A look at the ILO’s conventions on labour standards shows up four indivisible human rights. Three of these, the freedom from forced labour (ILO Conventions 29 and 105), freedom from child labour (138 and 182) and the freedom from discrimination at work (100 and 111) are easy for western consumers to understand, and many companies exporting labour to the Free Trade are begrudgingly moving to demand their subcontractors comply with them. The fourth is less immediately obvious; the freedom to form a union and bargain collectively, spelled out in ILO Conventions 87 and 98.
This fourth freedom is a crucial one, and in many cases it is the source from which the other three spring. In a world where half the population live on £1 a day, decent work opportunities are crucial to let people raise themselves and their communities out of poverty. But even with western consumer power creating a climate where better work is viable, it won’t come unless the workers themselves are able to organise and demand it themselves. Local unions are the key to getting pressure from both ends of the multinational supply chain, and transforming good intentions into hard results for workers.
So what now for my suit’s union label, and the next T-shirt I buy? I talked to Sam Gurney, who works on core labour standards issues for the TUC. He told me how “union made” could maybe take on a new meaning, and it’s an idea I like:
“In the often shocking conditions of today’s clothing industry global supply chains workers being organised and being able to campaign to improve their own conditions is the only sustainable way to make sure that what we wear isn’t the product of huge exploitation. Fair Trade labelling bodies are starting to take working conditions into account and consumers have a right to know how the goods we buy are produced, so perhaps ‘union made’ labels are the way forward. Labelling that isn’t designed to be protectionist, but to offer protection to the workers who make our consumer goods.”
Good post. I always thought here was a real gap there, with all the fuss about fair trade, organic and so on.

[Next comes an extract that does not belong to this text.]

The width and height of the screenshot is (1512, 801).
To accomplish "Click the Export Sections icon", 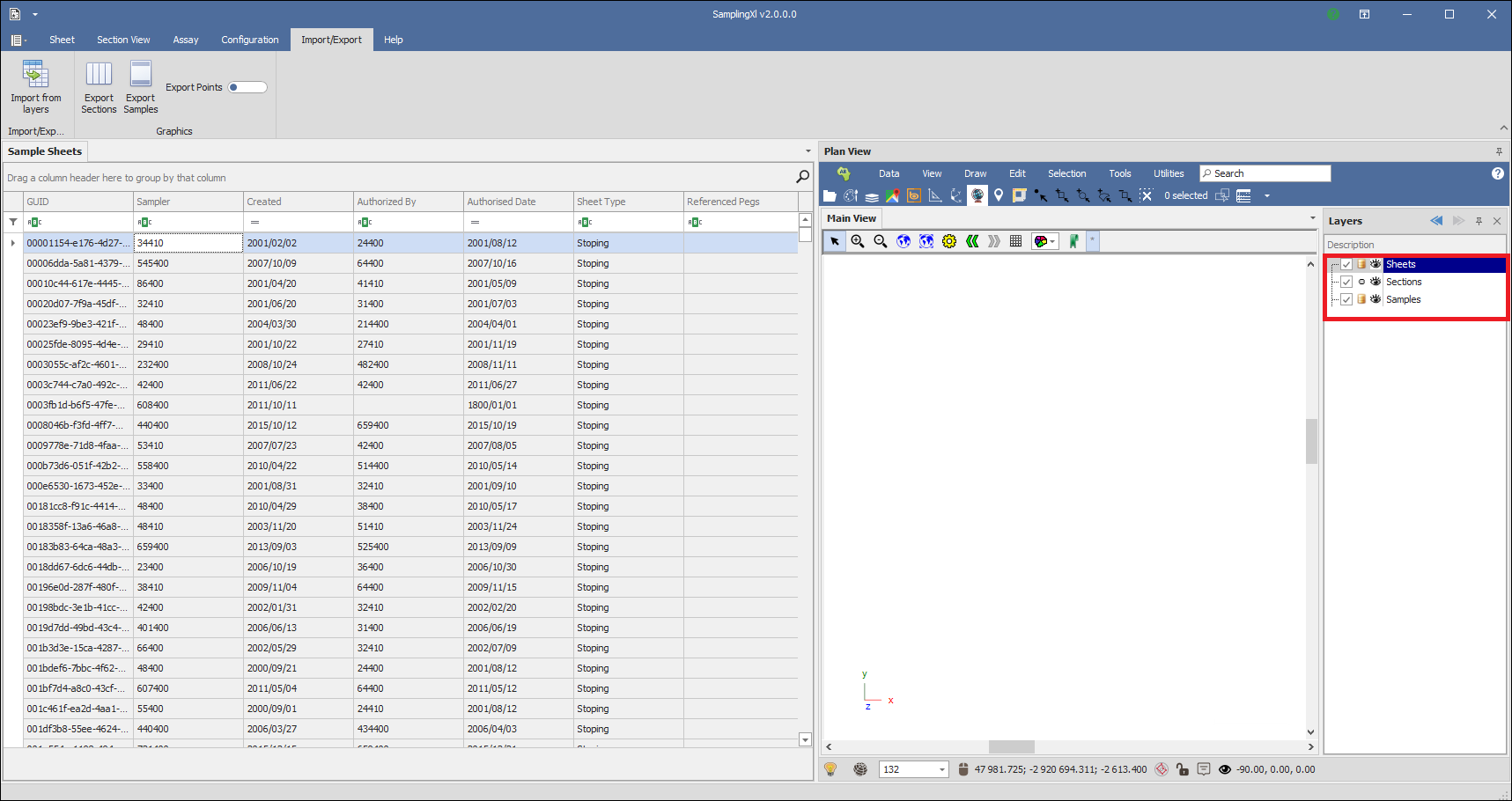I will (99, 75).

A few years ago the South African textile industry was decimated when tariff barriers were removed, and 110 000 workers lost their jobs.
The union united with the employers in a ‘buy South African’ campaign, which I think was stupid and reactionary.
If they’d gone for ‘union made’ they might even have found a market in the UK.
Hi John
Great post, would be great to get something like this off the ground to compare to ‘fair trade’ labeling.